Re: But what about Maryland? (none / 0)

I wouldn't so quickly say that Steele has a great shot.  He's down by double digits in some polls.


by Matt Stoller on Tue Oct 31, 2006 at 05:41:39 PM EST
[ Parent ]

Re: But what about Maryland? (none / 0)

  Steele was down ten or eleven in the last WaPo poll published last Sunday, but Rasmussen has the race in single digits. And that was before several high-profile Prince George's County Democrats came out and endorsed Steele yesterday.

  I wouldn't put this one in the bag just yet. The Republicans have used Steele as a racial wedge candidate (he's run the most substance-free campaign I've ever seen). Low-information voters come in all colors. There are some African-Americans who WILL vote for Steele because he's black, issues be damned, and others who might not be too sold on Steele's agenda but who still want to cast a "message" vote.

 I hope Cardin can hold on, and I still think it's fairly likely that he will, but he hasn't really been helping himself.

 


by Master Jack on Tue Oct 31, 2006 at 06:00:46 PM EST
[ Parent ]

Re: But what about Maryland? (none / 0)

At the same time there are a large number of low information white voters, especially working-class, who would normally support a Republican like Eherlich but will vote against Steele because he's black.


by MyDD Fan on Tue Oct 31, 2006 at 07:43:18 PM EST
[ Parent ]

Re: Fool Me Once... And Dying Moderate Republicans (none / 0)

Tom Kean Sr is definitely the proverbial "wolf in sheep's clothing", but there ARE moderate Republicans.  NJ's other recent GOP governor Christy Todd Whitman would probably rank as one.  I would also consider Colin Powell a moderate Republican as well.

Of course, both these people were ex-communicated from the Bush empire for speaking up as moderates and replaced with wingnut yes-people


NJ Hussein Independent
by NJIndependent on Tue Oct 31, 2006 at 05:28:38 PM EST

Re: Fool Me Once... And Dying Moderate Republicans (3.00 / 2)

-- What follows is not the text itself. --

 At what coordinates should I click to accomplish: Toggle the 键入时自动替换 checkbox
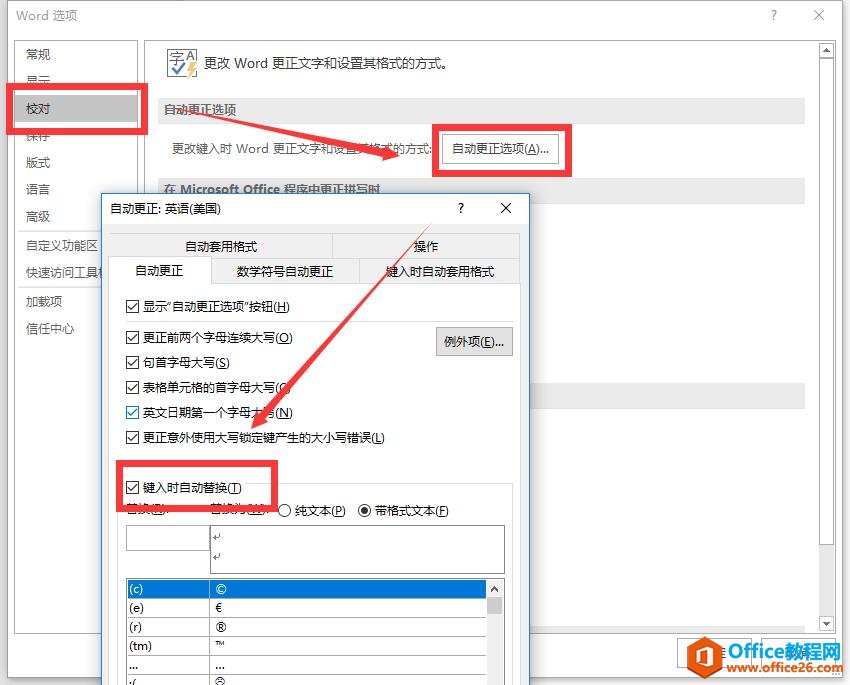(132, 486)
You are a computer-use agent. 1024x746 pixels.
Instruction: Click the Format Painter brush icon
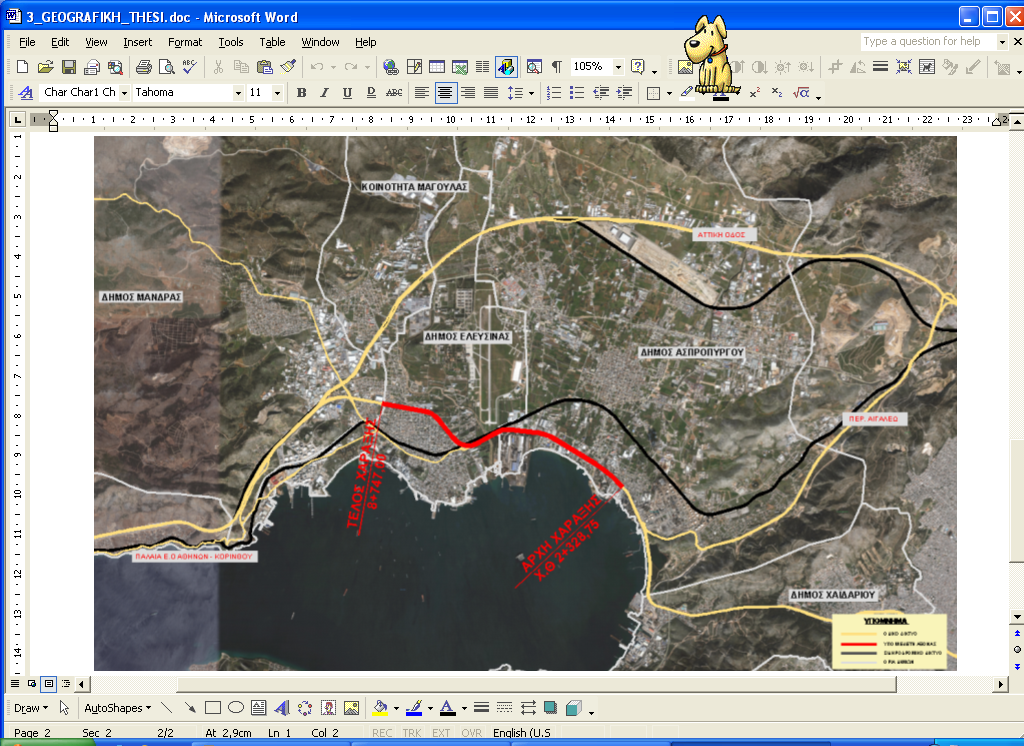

Nope, neither one is anything that one could consider moderate.  Powell is mostly a lying putz, and Whitman is a corrupt lobbyist.


by Matt Stoller on Tue Oct 31, 2006 at 05:40:57 PM EST
[ Parent ]

Re: Fool Me Once... And Dying Moderate Republicans (3.00 / 1)

I guess it depends on your definition of moderate.  I'm guessing that you consider "moderate" somewhere left of Pelosi?


NJ Hussein Independent
by NJIndependent on Tue Oct 31, 2006 at 08:16:27 PM EST
[ Parent ]

There is a downside (3.00 / 1)

Pretty much, the old-style Eastern liberal/moderate GOP in Congress is extinct when incumbents die or lose.

Former moderate Republicans (I assume) now mostly vote for the Dems.

Is that something lefties would want to see in an ideal world? Isn't it going to skew rightwards the average voter for Dem candidates in such districts?

Clearly, former moderate GOP candidates will seek the Dem nom in such districts - effectively one party states, like in the old Solid South - and (depending on registration levels and the type of primary) lefties may find their votes diluted by those of former moderate GOP voters.

(Whereas, formerly, a GOP candidate running with some chance of a win would soak up such votes.)


by skeptic06 on Tue Oct 31, 2006 at 06:52:00 PM EST

Situational perspective (3.00 / 1)

"And yet, New Jersey is a Democratic state, with leaners likely to go for the Democrat, especially in a year like this one..."

Immediately followed by this:

"That Kean is losing is a big deal, because it shows voters have moved away from at least one of their illusions."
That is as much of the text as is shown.